*** Data lines

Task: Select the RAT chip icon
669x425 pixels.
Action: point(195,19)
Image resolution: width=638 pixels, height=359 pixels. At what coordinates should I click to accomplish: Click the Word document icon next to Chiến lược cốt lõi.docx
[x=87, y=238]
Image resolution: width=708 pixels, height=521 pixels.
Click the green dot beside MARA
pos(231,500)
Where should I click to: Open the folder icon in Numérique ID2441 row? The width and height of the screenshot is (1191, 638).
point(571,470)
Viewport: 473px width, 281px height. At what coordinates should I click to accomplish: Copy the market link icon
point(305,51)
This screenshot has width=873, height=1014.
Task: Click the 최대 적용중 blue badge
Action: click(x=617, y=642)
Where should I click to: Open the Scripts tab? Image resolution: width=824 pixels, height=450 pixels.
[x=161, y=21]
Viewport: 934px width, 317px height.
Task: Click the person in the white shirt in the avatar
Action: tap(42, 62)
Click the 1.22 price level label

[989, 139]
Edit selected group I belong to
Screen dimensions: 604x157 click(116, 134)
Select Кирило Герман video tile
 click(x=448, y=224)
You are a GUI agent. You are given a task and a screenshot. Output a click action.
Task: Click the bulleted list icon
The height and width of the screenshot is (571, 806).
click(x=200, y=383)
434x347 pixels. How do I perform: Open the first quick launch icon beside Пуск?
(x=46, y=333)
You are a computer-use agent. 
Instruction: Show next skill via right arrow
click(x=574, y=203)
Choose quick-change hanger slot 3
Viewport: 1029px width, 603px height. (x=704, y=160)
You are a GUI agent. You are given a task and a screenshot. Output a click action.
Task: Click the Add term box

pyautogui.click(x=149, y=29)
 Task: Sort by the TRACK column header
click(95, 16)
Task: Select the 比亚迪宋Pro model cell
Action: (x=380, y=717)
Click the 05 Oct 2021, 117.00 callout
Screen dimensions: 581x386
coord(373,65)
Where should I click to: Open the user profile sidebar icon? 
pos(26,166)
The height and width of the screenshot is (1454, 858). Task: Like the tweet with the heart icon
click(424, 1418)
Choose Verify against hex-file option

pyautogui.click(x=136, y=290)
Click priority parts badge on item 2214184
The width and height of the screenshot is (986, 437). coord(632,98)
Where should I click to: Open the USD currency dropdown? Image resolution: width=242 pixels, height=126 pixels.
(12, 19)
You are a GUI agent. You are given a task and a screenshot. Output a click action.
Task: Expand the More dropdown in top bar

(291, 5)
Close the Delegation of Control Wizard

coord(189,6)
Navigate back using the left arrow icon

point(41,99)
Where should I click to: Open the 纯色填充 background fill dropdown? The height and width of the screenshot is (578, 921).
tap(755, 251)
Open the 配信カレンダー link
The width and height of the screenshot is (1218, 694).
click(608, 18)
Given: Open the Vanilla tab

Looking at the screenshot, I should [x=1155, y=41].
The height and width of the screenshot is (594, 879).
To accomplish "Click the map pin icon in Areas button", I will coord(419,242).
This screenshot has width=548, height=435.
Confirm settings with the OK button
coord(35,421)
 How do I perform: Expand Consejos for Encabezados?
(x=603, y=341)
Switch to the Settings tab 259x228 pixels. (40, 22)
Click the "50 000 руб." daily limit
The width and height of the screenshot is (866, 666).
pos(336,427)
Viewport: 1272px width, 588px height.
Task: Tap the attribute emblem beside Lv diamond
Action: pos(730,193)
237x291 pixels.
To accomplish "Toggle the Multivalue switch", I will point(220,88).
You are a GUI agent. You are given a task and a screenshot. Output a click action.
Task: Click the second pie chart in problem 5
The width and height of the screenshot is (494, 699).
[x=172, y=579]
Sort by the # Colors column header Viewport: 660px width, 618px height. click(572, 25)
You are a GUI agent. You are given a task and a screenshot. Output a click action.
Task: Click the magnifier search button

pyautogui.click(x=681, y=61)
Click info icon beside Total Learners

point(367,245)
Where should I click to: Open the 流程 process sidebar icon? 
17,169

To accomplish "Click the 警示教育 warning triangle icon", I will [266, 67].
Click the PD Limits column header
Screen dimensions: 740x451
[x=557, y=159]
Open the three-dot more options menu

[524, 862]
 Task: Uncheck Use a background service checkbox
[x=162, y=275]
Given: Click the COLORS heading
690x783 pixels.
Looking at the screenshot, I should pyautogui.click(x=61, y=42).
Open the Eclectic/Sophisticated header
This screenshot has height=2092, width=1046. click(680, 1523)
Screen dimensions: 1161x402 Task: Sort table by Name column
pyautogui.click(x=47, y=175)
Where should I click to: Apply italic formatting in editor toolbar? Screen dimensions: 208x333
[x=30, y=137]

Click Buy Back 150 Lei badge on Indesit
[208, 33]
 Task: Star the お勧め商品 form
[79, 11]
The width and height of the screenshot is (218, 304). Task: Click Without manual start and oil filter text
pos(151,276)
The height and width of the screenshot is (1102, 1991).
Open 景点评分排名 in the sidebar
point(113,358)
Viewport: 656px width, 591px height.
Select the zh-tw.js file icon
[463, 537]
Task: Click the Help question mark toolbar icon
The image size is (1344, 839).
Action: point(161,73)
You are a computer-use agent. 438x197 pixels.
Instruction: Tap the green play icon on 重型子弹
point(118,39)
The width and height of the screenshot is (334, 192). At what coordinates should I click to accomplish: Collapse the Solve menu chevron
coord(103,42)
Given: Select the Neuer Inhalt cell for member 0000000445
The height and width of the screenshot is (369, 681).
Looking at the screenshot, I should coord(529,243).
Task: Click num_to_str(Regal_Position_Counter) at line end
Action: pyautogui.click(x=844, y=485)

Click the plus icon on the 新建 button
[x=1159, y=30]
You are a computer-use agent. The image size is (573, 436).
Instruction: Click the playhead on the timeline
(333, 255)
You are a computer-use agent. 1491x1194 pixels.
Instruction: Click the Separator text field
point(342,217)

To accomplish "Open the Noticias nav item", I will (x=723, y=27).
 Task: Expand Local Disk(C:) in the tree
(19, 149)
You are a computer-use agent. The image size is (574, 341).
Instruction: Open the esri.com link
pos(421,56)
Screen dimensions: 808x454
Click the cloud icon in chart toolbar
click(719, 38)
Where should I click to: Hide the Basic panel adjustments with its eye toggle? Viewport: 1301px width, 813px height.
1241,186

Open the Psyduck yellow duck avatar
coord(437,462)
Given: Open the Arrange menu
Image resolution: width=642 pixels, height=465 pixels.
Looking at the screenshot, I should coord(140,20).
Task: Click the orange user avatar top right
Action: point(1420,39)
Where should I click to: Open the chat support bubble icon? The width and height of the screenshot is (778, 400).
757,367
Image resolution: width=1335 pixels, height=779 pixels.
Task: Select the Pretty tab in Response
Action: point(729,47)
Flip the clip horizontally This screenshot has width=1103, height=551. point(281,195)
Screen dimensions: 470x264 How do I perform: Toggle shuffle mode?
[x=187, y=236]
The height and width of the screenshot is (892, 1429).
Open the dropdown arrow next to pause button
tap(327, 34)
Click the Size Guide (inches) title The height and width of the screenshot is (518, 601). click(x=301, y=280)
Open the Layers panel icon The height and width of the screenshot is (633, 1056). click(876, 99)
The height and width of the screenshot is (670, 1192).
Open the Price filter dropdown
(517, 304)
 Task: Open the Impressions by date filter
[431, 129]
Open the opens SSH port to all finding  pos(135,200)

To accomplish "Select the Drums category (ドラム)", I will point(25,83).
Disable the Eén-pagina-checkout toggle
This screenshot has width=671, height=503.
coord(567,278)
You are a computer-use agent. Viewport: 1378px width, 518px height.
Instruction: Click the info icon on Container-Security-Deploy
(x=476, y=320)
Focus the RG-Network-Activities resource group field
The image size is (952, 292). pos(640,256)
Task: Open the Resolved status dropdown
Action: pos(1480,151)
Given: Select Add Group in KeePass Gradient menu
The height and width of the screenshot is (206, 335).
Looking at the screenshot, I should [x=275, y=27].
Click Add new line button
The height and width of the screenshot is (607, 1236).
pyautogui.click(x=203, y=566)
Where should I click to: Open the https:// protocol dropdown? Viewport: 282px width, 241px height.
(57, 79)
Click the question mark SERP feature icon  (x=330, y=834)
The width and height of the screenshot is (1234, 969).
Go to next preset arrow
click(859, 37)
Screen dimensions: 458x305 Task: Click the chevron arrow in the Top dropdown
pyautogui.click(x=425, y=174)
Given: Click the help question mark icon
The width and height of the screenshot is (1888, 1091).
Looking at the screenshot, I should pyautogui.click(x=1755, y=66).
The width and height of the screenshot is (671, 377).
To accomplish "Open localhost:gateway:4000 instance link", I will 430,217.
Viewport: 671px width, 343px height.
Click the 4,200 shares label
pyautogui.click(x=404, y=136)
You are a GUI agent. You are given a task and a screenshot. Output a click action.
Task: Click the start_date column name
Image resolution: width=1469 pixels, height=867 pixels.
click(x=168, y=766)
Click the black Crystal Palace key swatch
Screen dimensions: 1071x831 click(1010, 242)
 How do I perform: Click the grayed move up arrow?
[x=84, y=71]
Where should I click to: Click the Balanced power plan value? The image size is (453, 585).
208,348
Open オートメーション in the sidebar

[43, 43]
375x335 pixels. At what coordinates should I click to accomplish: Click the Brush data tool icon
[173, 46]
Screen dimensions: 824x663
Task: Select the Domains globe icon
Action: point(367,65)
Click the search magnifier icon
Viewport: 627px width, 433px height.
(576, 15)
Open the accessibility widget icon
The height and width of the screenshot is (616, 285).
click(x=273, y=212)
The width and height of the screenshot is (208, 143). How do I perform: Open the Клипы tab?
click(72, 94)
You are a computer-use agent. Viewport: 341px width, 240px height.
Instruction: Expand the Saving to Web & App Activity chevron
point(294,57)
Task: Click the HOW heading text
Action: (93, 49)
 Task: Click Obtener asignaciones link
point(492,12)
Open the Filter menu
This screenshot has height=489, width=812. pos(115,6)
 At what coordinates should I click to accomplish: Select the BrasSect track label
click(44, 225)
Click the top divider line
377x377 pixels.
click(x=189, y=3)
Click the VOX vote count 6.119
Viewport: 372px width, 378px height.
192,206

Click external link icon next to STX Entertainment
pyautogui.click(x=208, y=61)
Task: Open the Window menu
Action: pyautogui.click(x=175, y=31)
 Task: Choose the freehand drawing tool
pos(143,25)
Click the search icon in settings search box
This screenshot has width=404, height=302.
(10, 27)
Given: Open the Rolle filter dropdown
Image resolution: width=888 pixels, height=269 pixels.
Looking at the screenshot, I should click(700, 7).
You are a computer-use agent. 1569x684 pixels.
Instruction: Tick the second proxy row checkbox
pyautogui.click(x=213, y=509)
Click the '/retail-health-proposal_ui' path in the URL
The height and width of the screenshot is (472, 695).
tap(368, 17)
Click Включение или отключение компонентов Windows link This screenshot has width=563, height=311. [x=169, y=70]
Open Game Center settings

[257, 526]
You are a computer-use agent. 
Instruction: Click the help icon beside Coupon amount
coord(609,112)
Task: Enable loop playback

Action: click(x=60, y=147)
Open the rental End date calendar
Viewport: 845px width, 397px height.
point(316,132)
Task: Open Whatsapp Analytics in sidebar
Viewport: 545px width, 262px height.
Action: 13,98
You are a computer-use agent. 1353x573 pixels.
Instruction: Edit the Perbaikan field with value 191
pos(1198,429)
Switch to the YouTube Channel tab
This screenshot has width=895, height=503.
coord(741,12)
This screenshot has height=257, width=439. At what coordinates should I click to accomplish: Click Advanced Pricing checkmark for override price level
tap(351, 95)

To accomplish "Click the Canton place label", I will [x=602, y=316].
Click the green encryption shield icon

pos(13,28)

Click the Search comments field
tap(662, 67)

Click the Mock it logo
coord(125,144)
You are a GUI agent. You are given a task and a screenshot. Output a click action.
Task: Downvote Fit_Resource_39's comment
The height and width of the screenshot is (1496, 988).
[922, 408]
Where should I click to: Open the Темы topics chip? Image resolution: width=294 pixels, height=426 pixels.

******

Please duplicate the records starting with the first line and going on through the line that contains "pos(231,500)", with both of those lines included.

**Task answer**:
Task: Select the RAT chip icon
669x425 pixels.
Action: point(195,19)
Image resolution: width=638 pixels, height=359 pixels. At what coordinates should I click to accomplish: Click the Word document icon next to Chiến lược cốt lõi.docx
[x=87, y=238]
Image resolution: width=708 pixels, height=521 pixels.
Click the green dot beside MARA
pos(231,500)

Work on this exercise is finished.